„Schwarze Milch der Frühe wir trinken sie abends; wir trinken sie mittags und morgens wir trinken sie nachts“ – so beginnt das Gedicht „Todesfuge“ des deutschsprachigen Lyrikers Paul Celan, das er zwischen 1944 und 1945 verfasste und das den Alltag um Leben und Tod in Arbeits- und Konzentrationslagern während des Nationalsozialismus beschreibt. Wer es aushält, der kann, nein, sollte sich auf Youtube das von Celan persönlich vorgelesene Zitat anhören. Was genau Celan, der selbst in einem Arbeitslager festgehalten wurde, mit dem Oxymoron „Schwarze Milch“ ausdrücken wollte, ist Gegenstand vieler Interpretationen und für uns zunächst nebulös. Für die Familien Silbermann es das womöglich nicht …
 
Familie Silbermann, das waren die Eltern Israel und Johanna sowie die drei Söhne Siegfried, Julius und Alfred, wohnte in der Neue Straße 20 in der Osnabrücker Innenstadt. Geheiratet hatte Israel, der auch Isidor genannt wurde, seine Johanna, geborene Mahlsberg, 1903 in Münster. Der erste Sohn, Siegfried, ließ nicht lange auf sich warten und erblickte am 23.07.1904 das Licht der Welt, ein Jahr später folgte Julius. So weit liest es sich wie eine unauffällige Familienbiografie. Verhängnisvoll für die Familie wurde es jedoch, dass sie jüdisch war. Julius wurde nach der Pogromnacht 1938 verhaftet, nach Buchenwald deportiert und dort ermordet. Siegfried und seine Eltern wohnten ab September 1940 im sogenannten „Judenhaus“ in der Kommenderiestraße 11, von wo aus sie nach Theresienstadt deportiert und schließlich dort getötet wurden. Von Johanna wissen wir, dass sie am 14.09.1942 starb, Israel am 06. 09.1943. Wann Siegfried ums Leben kann, ist unbekannt.

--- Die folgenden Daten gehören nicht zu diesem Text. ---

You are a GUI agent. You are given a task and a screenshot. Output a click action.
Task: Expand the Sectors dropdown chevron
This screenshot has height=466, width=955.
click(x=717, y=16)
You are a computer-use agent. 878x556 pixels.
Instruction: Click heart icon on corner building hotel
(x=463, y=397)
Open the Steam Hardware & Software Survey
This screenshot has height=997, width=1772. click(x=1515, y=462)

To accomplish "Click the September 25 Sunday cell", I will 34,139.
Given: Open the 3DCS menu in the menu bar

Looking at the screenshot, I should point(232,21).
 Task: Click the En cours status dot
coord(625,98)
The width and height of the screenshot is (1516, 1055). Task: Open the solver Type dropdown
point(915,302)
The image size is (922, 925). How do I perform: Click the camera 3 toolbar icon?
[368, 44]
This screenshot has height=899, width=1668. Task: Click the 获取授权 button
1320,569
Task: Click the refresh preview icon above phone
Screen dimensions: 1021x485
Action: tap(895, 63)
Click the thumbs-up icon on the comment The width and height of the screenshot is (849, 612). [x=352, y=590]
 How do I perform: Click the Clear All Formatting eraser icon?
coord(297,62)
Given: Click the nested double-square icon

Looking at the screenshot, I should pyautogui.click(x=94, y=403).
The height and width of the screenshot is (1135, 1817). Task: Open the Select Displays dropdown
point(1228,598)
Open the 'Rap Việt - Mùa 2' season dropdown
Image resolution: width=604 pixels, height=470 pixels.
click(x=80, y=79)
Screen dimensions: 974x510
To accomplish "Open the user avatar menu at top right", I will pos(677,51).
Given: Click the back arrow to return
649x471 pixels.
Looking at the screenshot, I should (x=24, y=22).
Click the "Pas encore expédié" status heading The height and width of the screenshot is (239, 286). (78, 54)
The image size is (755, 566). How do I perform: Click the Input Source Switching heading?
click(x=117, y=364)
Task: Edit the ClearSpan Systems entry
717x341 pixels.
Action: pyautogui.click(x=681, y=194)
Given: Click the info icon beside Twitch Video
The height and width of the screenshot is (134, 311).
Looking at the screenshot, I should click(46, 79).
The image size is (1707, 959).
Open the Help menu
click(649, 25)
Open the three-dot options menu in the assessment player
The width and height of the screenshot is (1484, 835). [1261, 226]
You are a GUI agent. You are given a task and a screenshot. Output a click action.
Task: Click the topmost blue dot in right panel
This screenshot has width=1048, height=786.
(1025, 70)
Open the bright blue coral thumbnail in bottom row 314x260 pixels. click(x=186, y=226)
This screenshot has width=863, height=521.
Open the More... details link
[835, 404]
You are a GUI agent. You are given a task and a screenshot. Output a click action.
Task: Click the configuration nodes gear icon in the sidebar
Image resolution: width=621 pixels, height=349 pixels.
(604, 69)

Einzig Alfred Silbermann konnte mit seiner Emigration 1939 nach Richborough in England der Todesmaschinerie entkommen.
 
Die Familie Silbermann wurde ermordet. Doch der Versuch der Nazi-Schergen, die Familien und damit die Existenz dieser Menschen gänzlich auszulöschen, schlug fehl. Denn noch heute wird die Erinnerung an sie wachgehalten, etwa durch die Aktion „Stolpersteine“, die der Aktionskünstler Künstler Gunter Demnik ins Leben gerufen hat. Auch in Osnabrück wurden Steine verlegt, etwa an besagter Neue Straße 20. Durch unsere Mitglieder Manuela und Kevin fand am 20.06.2021 eine Reinigung einiger Stolpersteine in Osnabrück statt, wobei schnell klar wurde, dass es nicht bloß ein „Putzen“ oder „Renigen“ ist. Es ist unmöglich, so eine Aktion unberührt von den Schicksalen der Menschen durchzuführen.
 
„Der Tod ist ein Meister aus Deutschland“, heißt es in Celans „Todesfuge“. Wenn man sich das beispielhafte Schicksal der Familie Silbermann anschaut, wird man Celan wohl zustimmen. Und es ist nur ein Beispiel von unsagbar vielen. Hinter jedem Stein steckt ein Schicksal und die Erinnerung daran. Diese wachzuhalten, ist ein wichtiger Beitrag, denn schon ein flüchtiger in Blick in die Zeitung genügt, um zu erkennen, dass Vergangenheit und Gegenwart sich nicht völlig fremd sind.